Discovery of 7-azaindole-3-acrylamide inhibitors of inflammasomes/IL-1β for the treatment of inflammatory bowel disease.

Currently, a significant proportion of patients with inflammatory bowel disease (IBD) fail to respond to conventional drug therapies such as immunosuppressants and biologic agents. IL-1 signaling blockade is a promising therapeutic strategy for these unresponsive IBD patients. In this study, we identified a novel anti-NLRP3/ IL-1β inhibitor, the 7-azaindole analogue Y19, which exhibits an IC₅₀ value of 1.26 μM. Mechanistic investigations revealed that it suppresses NLRP3 inflammasome assembly and activation by disrupting critical protein-protein interactions, including NEK7-NLRP3, NLRP3-NLRP3, NLRP3-ASC, and ASC-ASC. Additionally, it also inhibits the AIM2 and NLRC4 inflammasome pathways.
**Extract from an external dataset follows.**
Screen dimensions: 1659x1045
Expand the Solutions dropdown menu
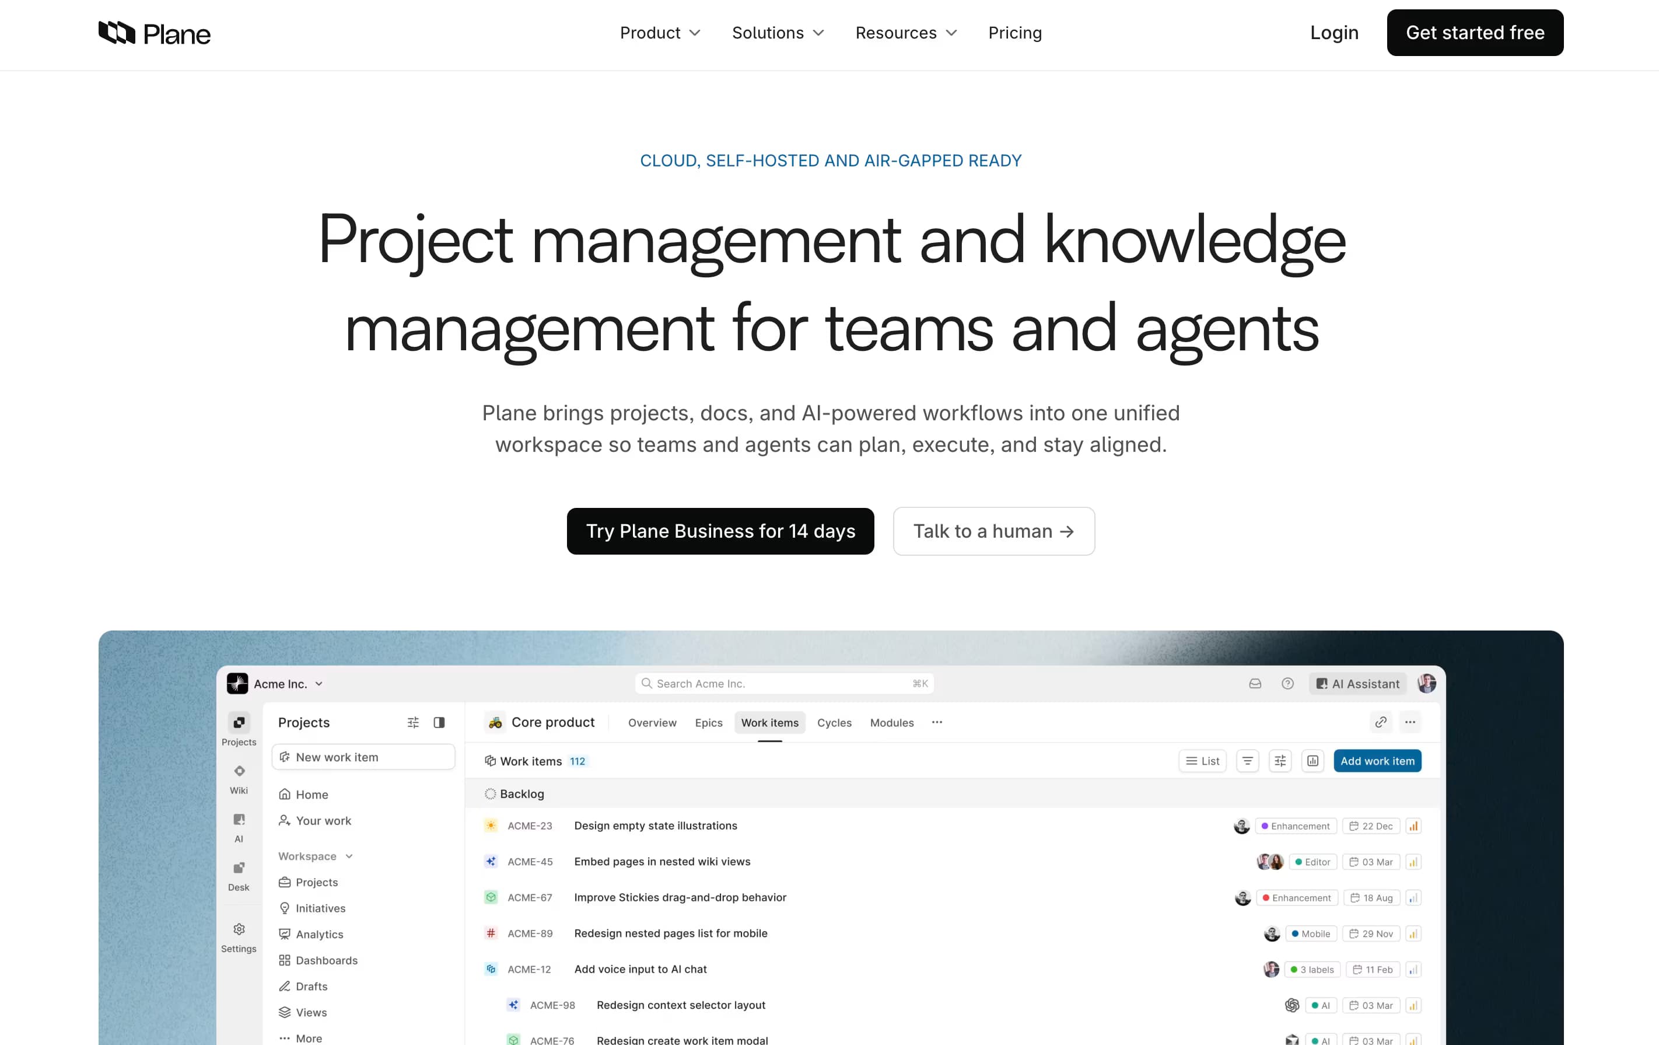777,33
In a murine model of colitis, Y19, as a pan-inflammasome inhibitor, demonstrates anti-inflammatory efficacy comparable to that of tofacitinib, a Janus kinase inhibitor commonly prescribed for IBD patients refractory to conventional therapies. This finding highlights the potential of inflammasomes/ IL-1β inhibitors as a promising strategy for the treatment of IBD.